As the tax year end approaches, South African financial consumers, and the public need to take advantage of the allowable tax deductions offered by the South African Revenue Service (SARS). These deductions can help reduce your tax liability, impact your estate positively, protect against creditors, and provide a system of forced savings for retirement.
I have listed the following benefits below for you to discuss with your financial professional.

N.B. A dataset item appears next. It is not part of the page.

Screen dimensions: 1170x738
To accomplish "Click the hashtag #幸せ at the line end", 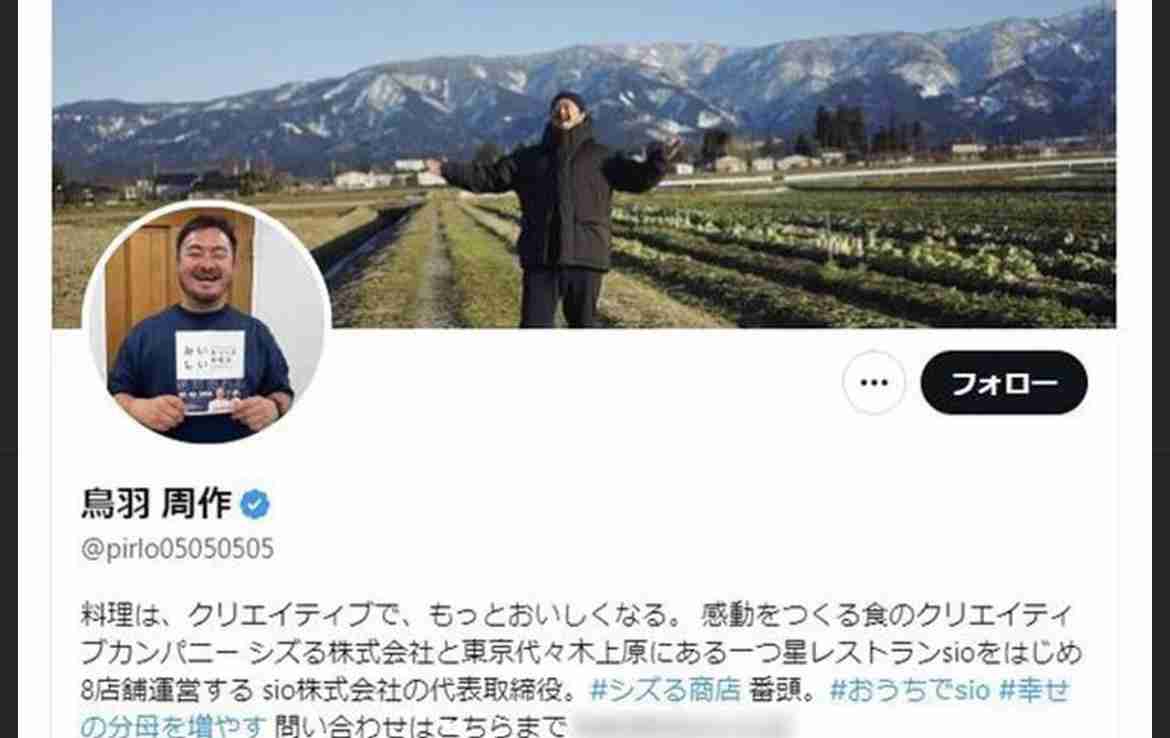I will [1034, 690].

- Reduce your tax liability
- Positive impact on your estate as it does not form part of your estate
- Protection against creditors under the Pension Fund Act
R 350 000 per year limit and the maximum of 27.5%:
- This limit applies to the total amount of tax deductions that can be claimed each year
- The 27.5% maximum applies to the portion of your taxable income that can be claimed as deductions
Forced savings for retirement:
- The deductions serve as a system of forced savings, as the money is set aside for retirement before it can be spent on other expenses
Options after age 55:
- Upon reaching age 55, you have the opportunity to withdraw one-third of your retirement savings as a lump sum
- The remaining two-thirds must be invested in an approved income-generating annuity-type product
It is also important to note that before the start of the new tax year on 1 March, it is an opportunity for you to work with your financial advisor and tax practitioner to review your income for the following tax year. They can help you to increase your current Retirement Annuity (RA) or take out a new RA to maximize your contributions. This way, you will not end at tax year end looking for cash flow to make an ad-hoc payment. It is a great way to take advantage of the allowable tax deductions and make the most of the forced savings’ system for your retirement.

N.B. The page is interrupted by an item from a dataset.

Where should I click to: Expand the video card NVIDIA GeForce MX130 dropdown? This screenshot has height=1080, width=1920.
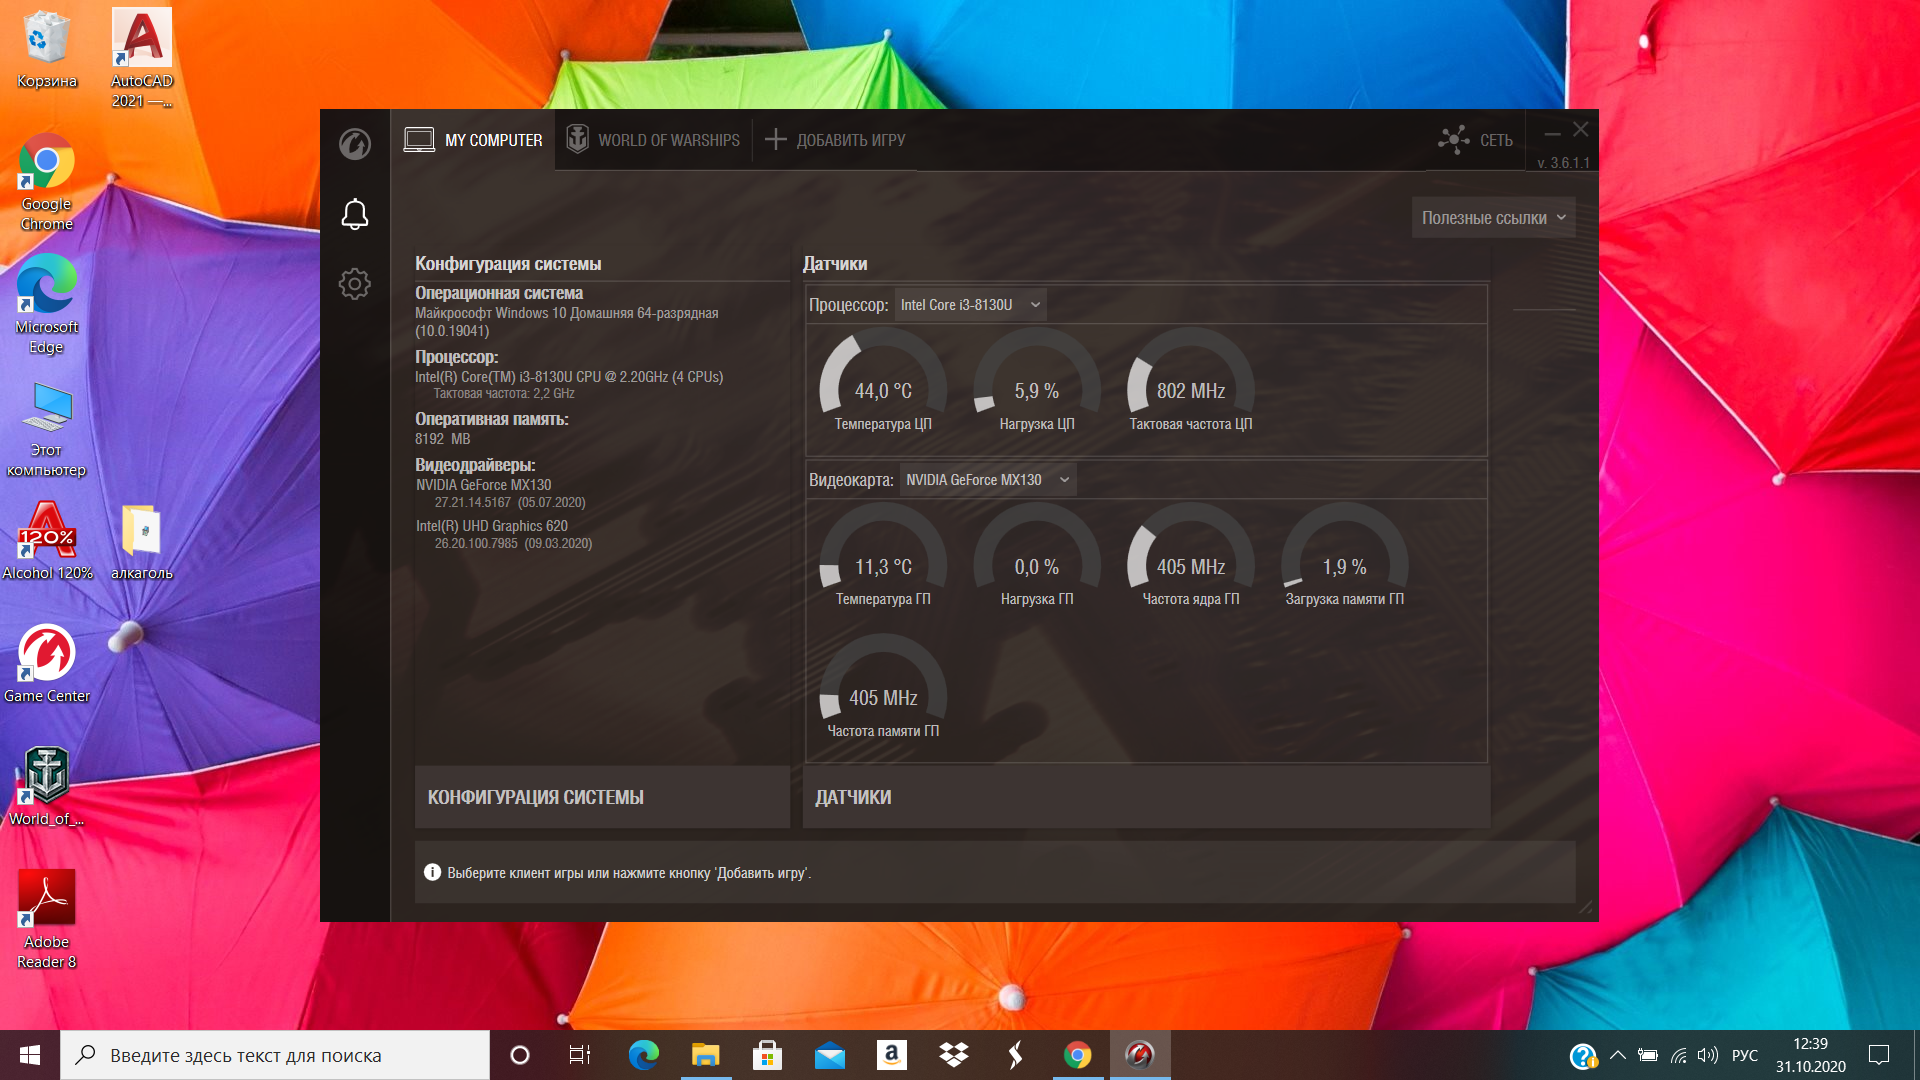click(988, 480)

An essential aspect is that Retirement Annuities typically can be rolled over open-ended after age 55 if you do not take the early retirement option. It means that you can continue contributing to your RA even after you reach the age of 55, allowing you to save even more for your retirement.

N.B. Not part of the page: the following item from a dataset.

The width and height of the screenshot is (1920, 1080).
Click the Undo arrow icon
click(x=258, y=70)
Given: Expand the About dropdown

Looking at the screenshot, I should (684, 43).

I recommend considering a new-generation low-cost retirement annuity (LISP) that typically has lower fees than traditional annuities, which can mean more money being saved for your retirement due to enhance yields. They also offer a more comprehensive range of investment options, allowing you to tailor your retirement savings to your individual needs and risk appetite. They often allow for more flexibility regarding contributions and withdrawals.
After age 55, you can withdraw one-third of your retirement savings as a lump sum, with the remaining two-thirds required to be invested in an approved income annuity fund. By taking advantage of the allowable tax deductions offered by SARS before the tax year end and considering a new generation of low-cost retirement annuities, you can maximize your retirement savings and achieve your financial goals.
Finally, taking advantage of the allowable tax deductions offered by SARS before the tax year end on February 28th can significantly reduce your tax liability, impact your estate and protection against creditors, and provide a system of forced savings for retirement. The R 350 000 per year limit and the maximum of 27.5% should be considered when planning your deductions.
It is recommended that you work with a financial professional and tax practitioner to ensure that your chosen product suits your needs and goals. If you do not currently have a financial advisor or tax practitioner, you can find a qualified professional by contacting the Financial Planning Institute (FPI) of South Africa. They can help you make the most of the allowable tax deductions offered by SARS and assist you in choosing the right retirement annuity product for your needs.
So Don’t Be Taxed to Death – Save for Retirement and Reduce Your Liability with SARS Allowable Deductions.